12.03.2021: Big Aravali tracts may open for non-forest work

    Publish Date: March 12, 2021

    Large stretches of Aravalis may be opened up for non-forest activities, including residential purposes, if the government approves the proposed changes in the Forest Conservation Act as circulated by the forest and environment ministry (MoEFCC).

    The amendments proposed by the ministry say the mandatory provision of obtaining prior approval from the Centre under the FC Act won’t be applicable for land parcels that have not been notified as “forest” under the central or local laws and have not been notified as “forest” under the central or local law and have been identified by experts committees set by the state government. Haryana has not yet finalised the list of such land parcels. Most part of Aravalis in Haryana have been privatized. Hence, the land records don’t show them as “forest” land.

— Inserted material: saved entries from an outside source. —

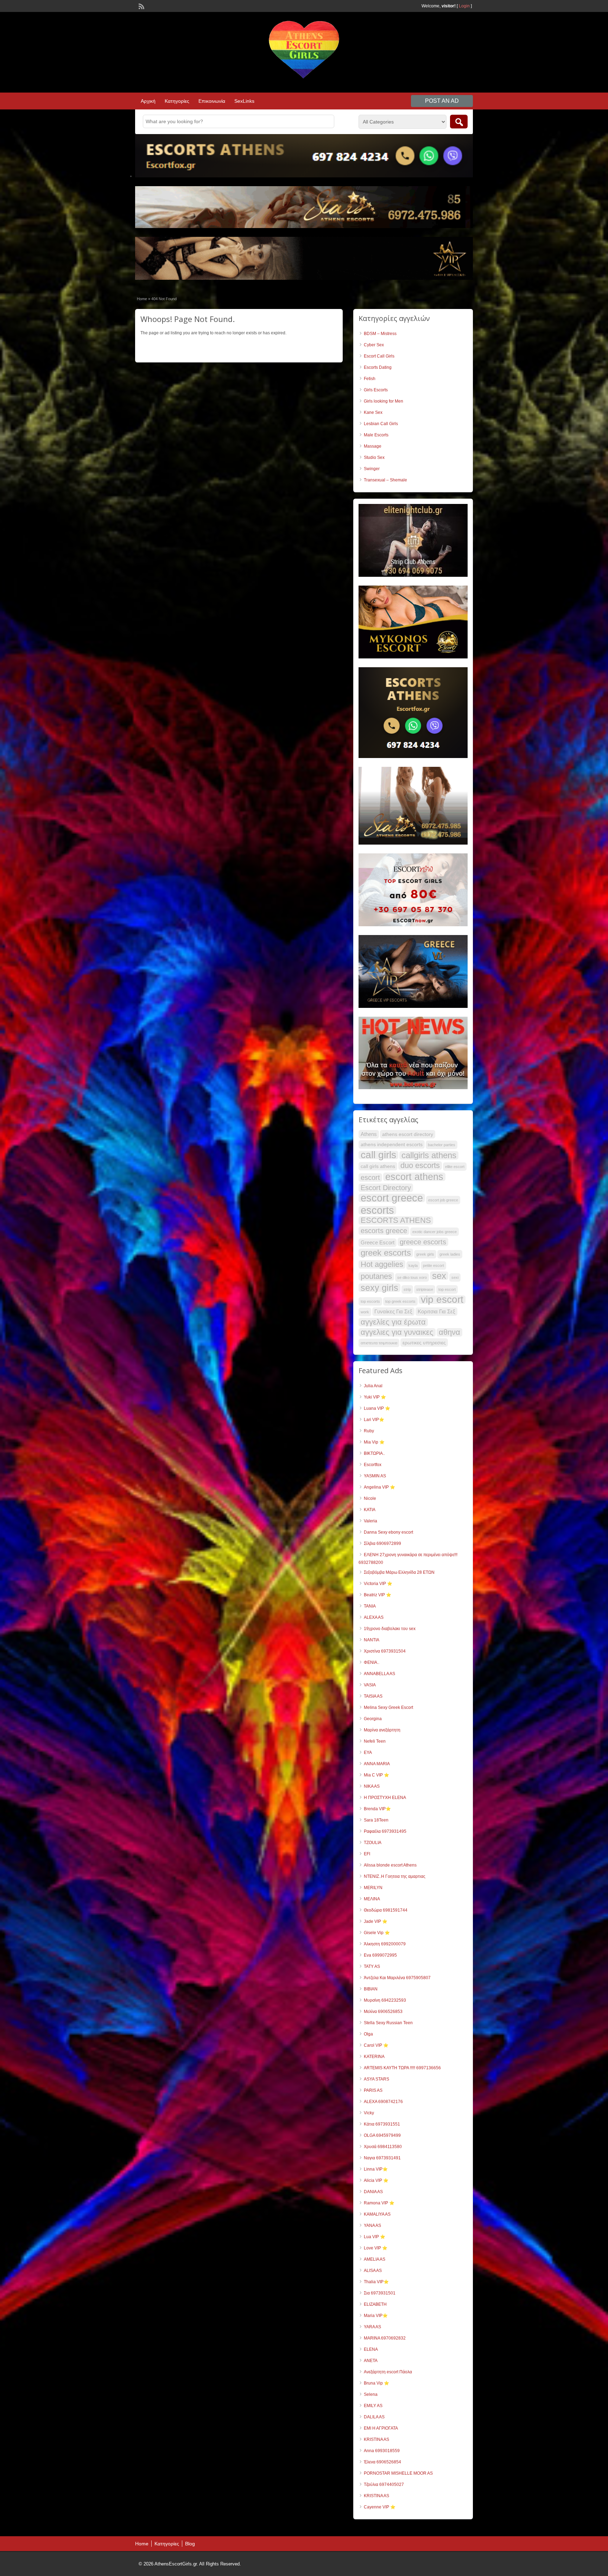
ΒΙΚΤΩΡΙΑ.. (374, 1453)
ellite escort (454, 1166)
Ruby (369, 1430)
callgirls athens (428, 1155)
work (365, 1312)
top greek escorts (400, 1301)
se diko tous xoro (412, 1277)
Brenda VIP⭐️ (377, 1808)
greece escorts (423, 1242)
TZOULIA (372, 1842)
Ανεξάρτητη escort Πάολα (388, 2371)
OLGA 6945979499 (382, 2135)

    The proposed amendments say a new section would be added to the existing law on the applicability of the Act. It has been proposed that the new law would be applicable to land that has been declared or notified as forest under the Indian Forest Act of 1927 or under any state or local law. Second, it will be applicable on all land parcels that have been recorded as forest as on October 25, 1980 when the FC Act came to force, except those cases where the land-use has been changed from forest to non-forest purpose before December 12, 1996.

    Third, land identified by expert committees set up by states would come under the purview of the new Act. It has been proposed that states which have not yet set up expert panels or not finalised the list of forests would need to do that within one year of the proposed Act coming into force.

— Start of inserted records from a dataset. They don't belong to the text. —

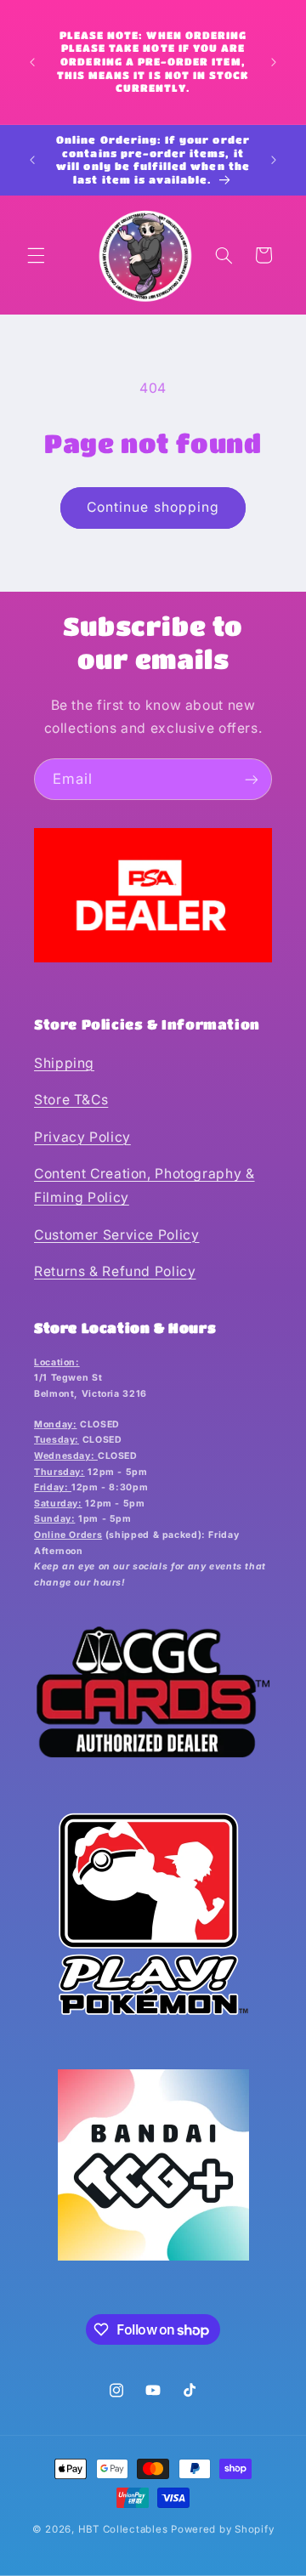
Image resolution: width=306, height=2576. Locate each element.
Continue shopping (153, 507)
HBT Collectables (123, 2529)
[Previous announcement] (32, 62)
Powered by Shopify (222, 2529)
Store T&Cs (71, 1100)
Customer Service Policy (117, 1235)
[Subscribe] (251, 779)
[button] (35, 255)
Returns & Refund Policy (115, 1271)
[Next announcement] (273, 62)
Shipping (64, 1063)
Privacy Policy (82, 1137)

    “If these changes are approved, most parts of the entire Aravalis will become non-forest land. Even areas under the Aravali plantation which were declared as forest as per the Supreme Court judgement of 2004 in the MC Mehta case will become nonforest. The implications of the proposed amendment will have disastrous impact on the Aravalis in Haryana where the entire hill has been privatized,” said a former official from Haryana’s forest department. He added that Haryana has been dragging its feet for years since early 2000 to identify and delineate the “forests” in the state.

    Sources said what is more worrying is the ministry’s proposal which says that the FC Act won’t apply to tree plantations or afforestation’s on land that have not been specified as forest in the three categories till December 31, 2020. The changes in the law have been proposed to address issues that have cropped up after a Supreme Court order of December 12, 1996, which made it mandatory for seeking prior approval from the Centre for non-forest use of “any” forest land.